**REQUIREMENT:**
For the data below, give the number of lines in which "Store" occurs. Include nothing besides that number.

**RAW DATA:**
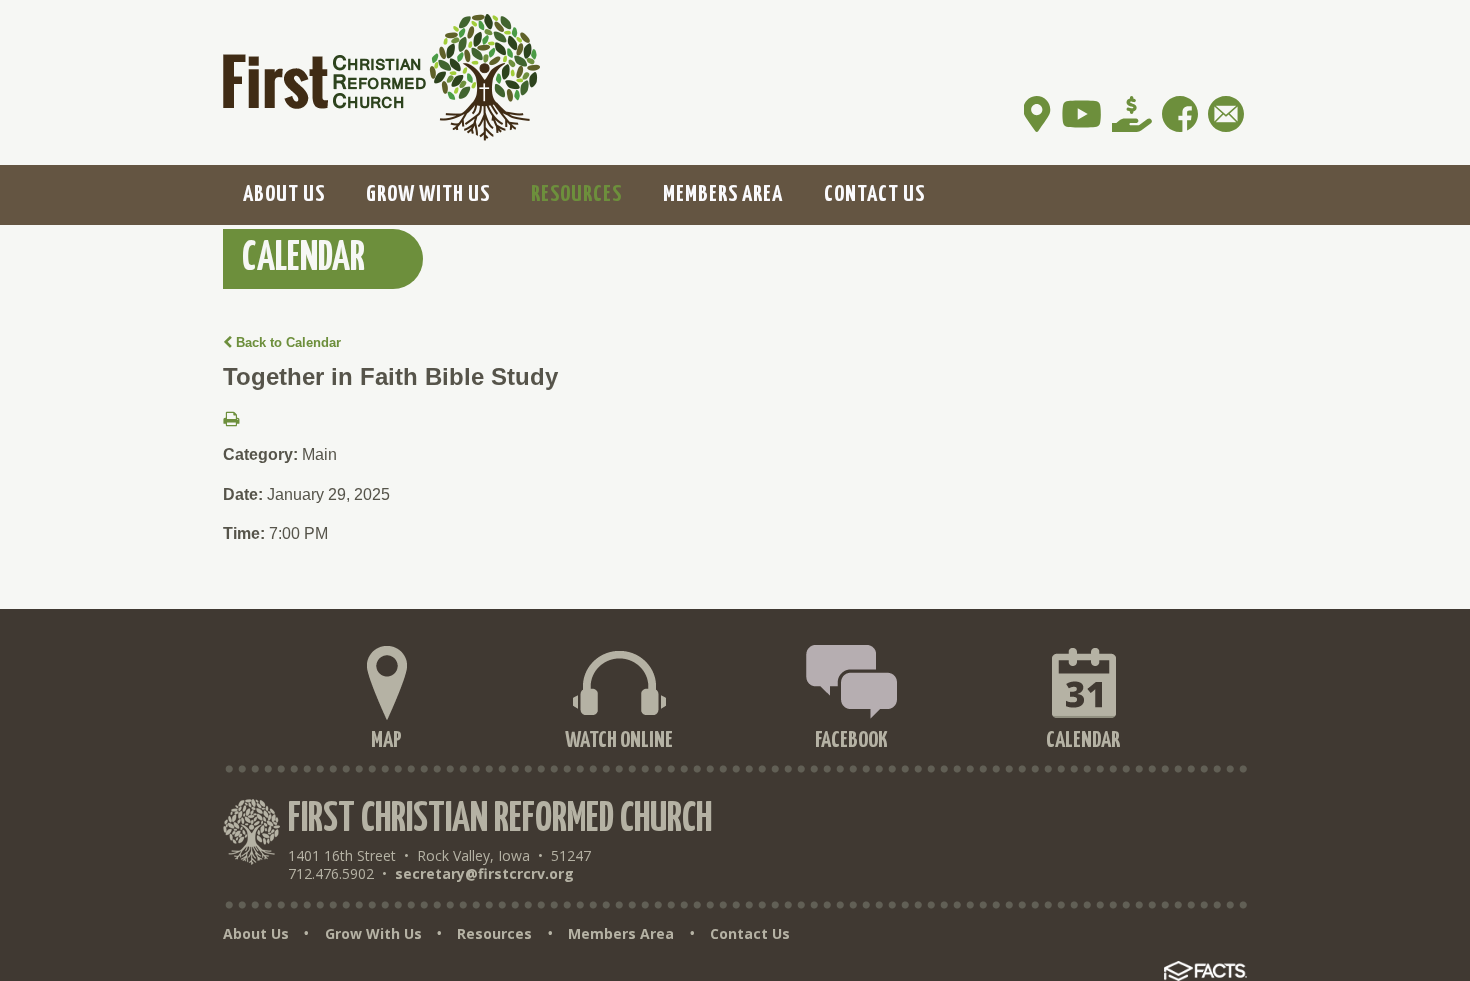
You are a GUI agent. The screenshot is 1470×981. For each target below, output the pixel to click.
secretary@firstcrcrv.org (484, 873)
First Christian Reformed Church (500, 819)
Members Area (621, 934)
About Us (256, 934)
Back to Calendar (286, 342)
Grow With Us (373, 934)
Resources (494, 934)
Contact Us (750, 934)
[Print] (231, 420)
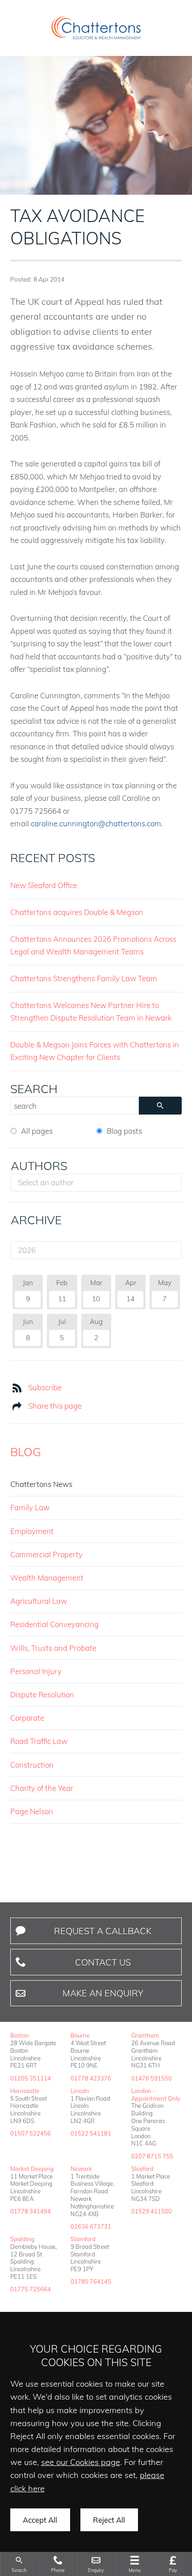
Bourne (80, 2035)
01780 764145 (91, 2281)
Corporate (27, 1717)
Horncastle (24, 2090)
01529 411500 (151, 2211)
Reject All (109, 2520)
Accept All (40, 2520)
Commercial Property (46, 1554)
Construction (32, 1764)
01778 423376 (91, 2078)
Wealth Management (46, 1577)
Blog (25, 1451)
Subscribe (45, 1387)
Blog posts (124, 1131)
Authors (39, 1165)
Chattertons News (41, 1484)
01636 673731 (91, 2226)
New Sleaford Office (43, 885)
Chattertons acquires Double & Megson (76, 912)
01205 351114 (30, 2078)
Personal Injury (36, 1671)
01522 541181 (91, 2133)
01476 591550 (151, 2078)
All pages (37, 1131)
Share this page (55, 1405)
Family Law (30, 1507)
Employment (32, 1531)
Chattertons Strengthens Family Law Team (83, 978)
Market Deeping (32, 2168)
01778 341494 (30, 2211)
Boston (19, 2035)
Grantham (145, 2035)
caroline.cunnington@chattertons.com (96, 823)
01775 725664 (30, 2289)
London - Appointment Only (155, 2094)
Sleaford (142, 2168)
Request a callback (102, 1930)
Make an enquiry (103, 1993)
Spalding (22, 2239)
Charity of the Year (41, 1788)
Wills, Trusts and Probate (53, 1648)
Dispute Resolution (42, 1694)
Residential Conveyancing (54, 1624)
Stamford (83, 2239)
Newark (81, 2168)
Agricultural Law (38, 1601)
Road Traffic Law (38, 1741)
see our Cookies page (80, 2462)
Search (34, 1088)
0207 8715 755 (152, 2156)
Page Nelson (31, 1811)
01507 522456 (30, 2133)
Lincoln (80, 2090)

* * *

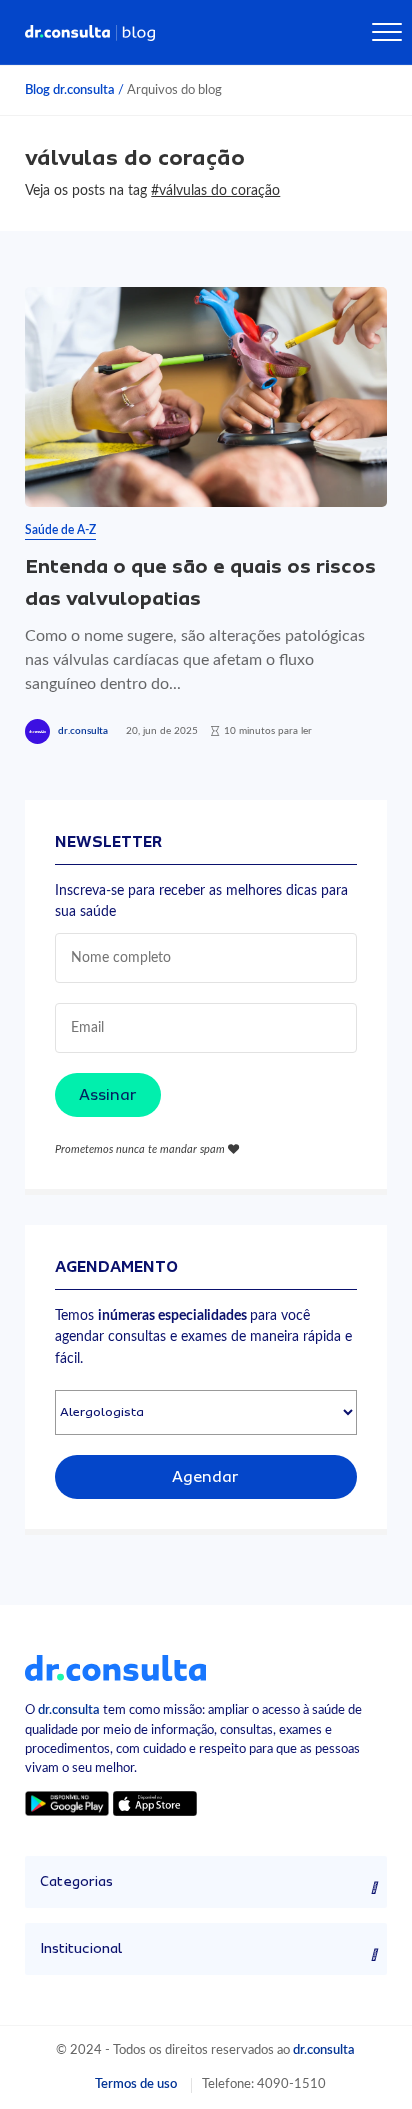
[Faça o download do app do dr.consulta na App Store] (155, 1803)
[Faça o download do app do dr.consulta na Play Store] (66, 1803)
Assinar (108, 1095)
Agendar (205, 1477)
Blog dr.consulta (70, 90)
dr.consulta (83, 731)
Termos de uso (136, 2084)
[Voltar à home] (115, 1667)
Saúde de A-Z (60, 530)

**RESPONSE BOX:**
2